Would you please set down the lines of the data from the one containing "The height and" to the final line, exactly and only those?

------ Material provided

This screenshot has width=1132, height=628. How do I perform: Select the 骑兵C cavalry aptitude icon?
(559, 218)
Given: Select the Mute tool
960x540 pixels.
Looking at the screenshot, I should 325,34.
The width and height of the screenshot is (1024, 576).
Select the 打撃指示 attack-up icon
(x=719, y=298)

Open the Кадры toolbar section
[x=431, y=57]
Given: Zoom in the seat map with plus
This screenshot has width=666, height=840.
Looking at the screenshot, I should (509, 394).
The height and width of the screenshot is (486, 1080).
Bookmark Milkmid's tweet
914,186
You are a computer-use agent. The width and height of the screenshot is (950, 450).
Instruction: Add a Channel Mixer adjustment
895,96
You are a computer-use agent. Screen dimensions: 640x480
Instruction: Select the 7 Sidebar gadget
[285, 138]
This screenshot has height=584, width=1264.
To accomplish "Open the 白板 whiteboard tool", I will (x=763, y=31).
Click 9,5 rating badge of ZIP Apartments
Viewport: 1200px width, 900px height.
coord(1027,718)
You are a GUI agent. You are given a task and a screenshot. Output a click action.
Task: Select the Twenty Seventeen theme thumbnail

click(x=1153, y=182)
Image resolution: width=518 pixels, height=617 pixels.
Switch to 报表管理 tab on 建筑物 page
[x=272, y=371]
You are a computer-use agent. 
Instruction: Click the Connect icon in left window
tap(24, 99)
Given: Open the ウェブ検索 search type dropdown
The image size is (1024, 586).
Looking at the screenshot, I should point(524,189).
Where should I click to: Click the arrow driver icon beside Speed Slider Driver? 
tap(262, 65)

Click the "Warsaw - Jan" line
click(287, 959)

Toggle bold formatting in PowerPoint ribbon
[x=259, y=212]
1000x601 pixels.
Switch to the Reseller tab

------------

__Result of this task__
The height and width of the screenshot is (486, 1080).
Bookmark Milkmid's tweet
914,186
You are a computer-use agent. The width and height of the screenshot is (950, 450).
Instruction: Add a Channel Mixer adjustment
895,96
You are a computer-use agent. Screen dimensions: 640x480
Instruction: Select the 7 Sidebar gadget
[285, 138]
This screenshot has height=584, width=1264.
To accomplish "Open the 白板 whiteboard tool", I will (x=763, y=31).
Click 9,5 rating badge of ZIP Apartments
Viewport: 1200px width, 900px height.
coord(1027,718)
You are a GUI agent. You are given a task and a screenshot. Output a click action.
Task: Select the Twenty Seventeen theme thumbnail

click(x=1153, y=182)
Image resolution: width=518 pixels, height=617 pixels.
Switch to 报表管理 tab on 建筑物 page
[x=272, y=371]
You are a computer-use agent. 
Instruction: Click the Connect icon in left window
tap(24, 99)
Given: Open the ウェブ検索 search type dropdown
The image size is (1024, 586).
Looking at the screenshot, I should point(524,189).
Where should I click to: Click the arrow driver icon beside Speed Slider Driver? 
tap(262, 65)

Click the "Warsaw - Jan" line
click(287, 959)

Toggle bold formatting in PowerPoint ribbon
[x=259, y=212]
1000x601 pixels.
Switch to the Reseller tab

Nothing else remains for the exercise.